* **WHAT NEEDS TO BE DONE**
Provide a verbatim copy of all the records below, leaving the images out.

* **Records from a data source**
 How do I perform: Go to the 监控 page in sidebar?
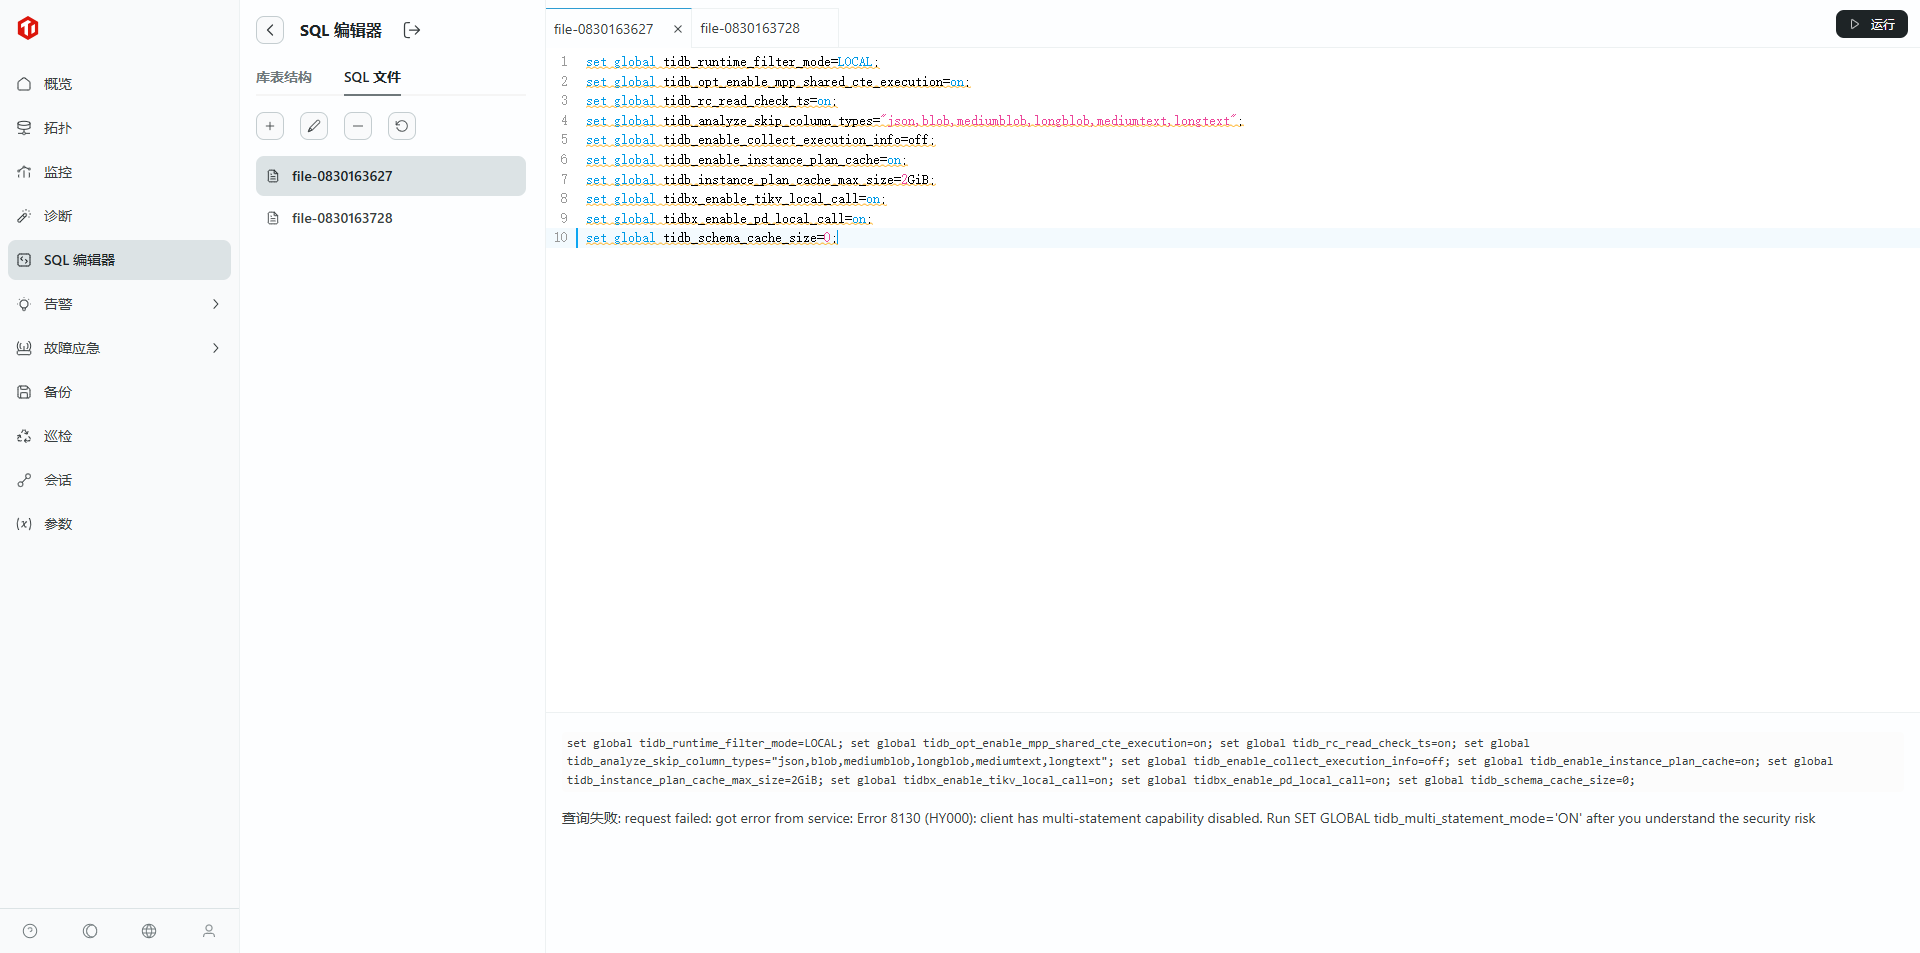click(58, 172)
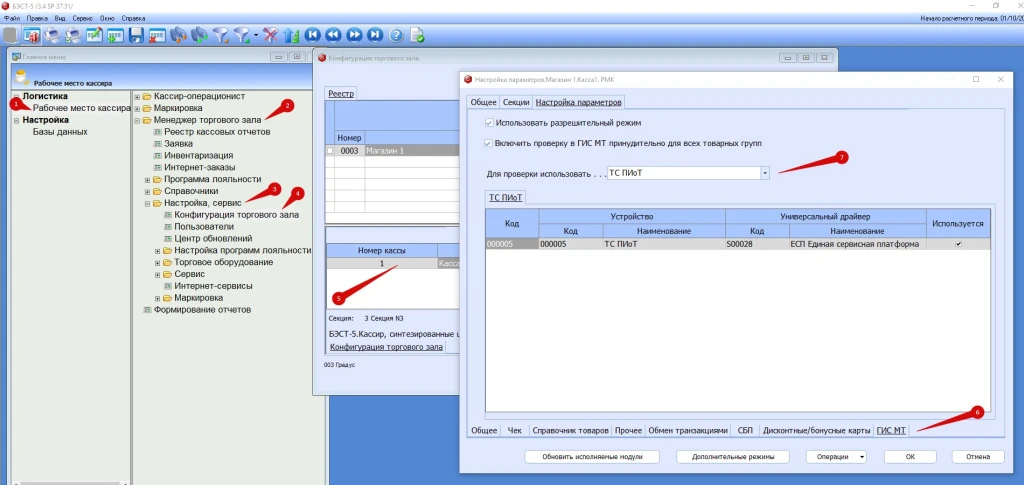Switch to the 'Чек' bottom tab
1024x485 pixels.
(x=514, y=430)
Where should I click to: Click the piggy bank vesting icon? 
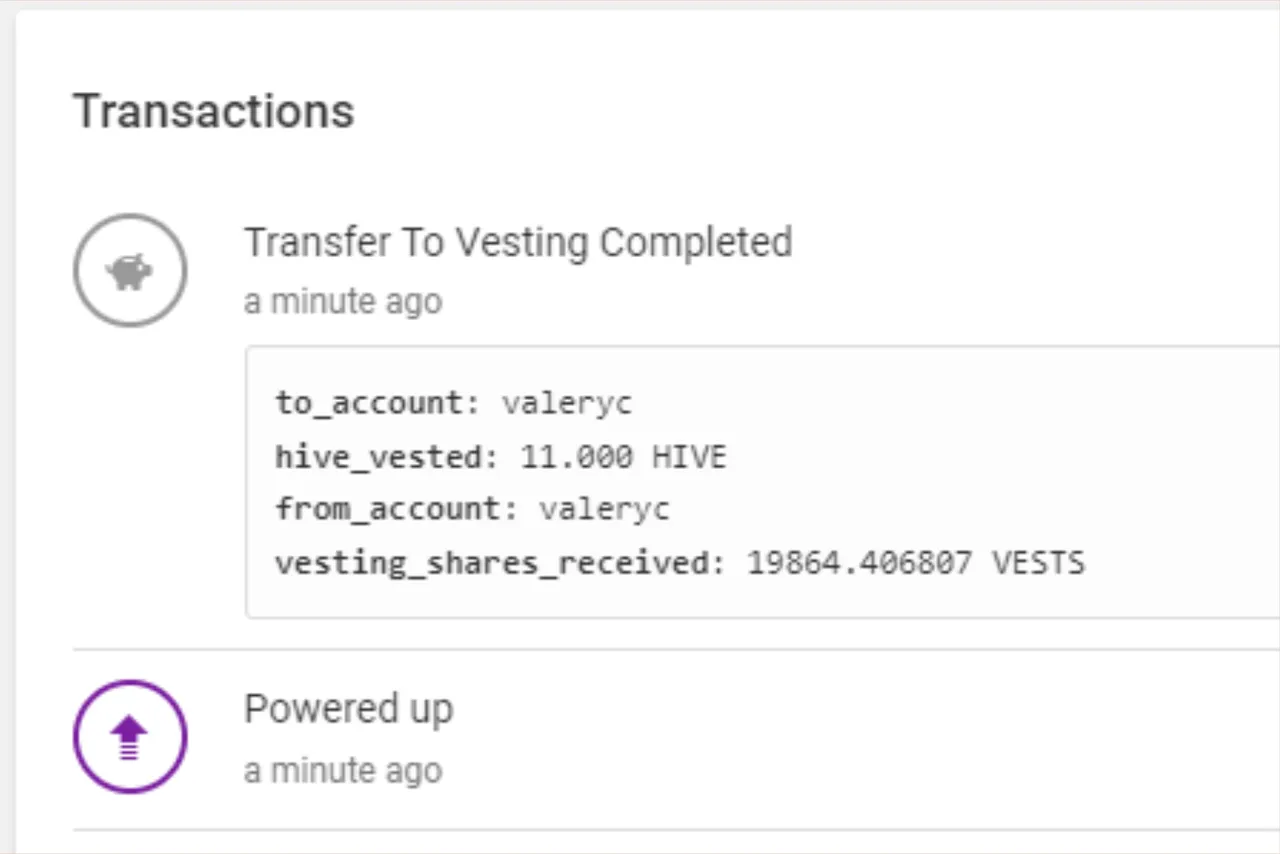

* **EXERCISE SOLUTION**
 How do I perform: Go to the 监控 page in sidebar?
click(58, 172)
Switch to the 'Чек' bottom tab
1024x485 pixels.
(x=514, y=430)
Where should I click to: Click the piggy bank vesting icon? 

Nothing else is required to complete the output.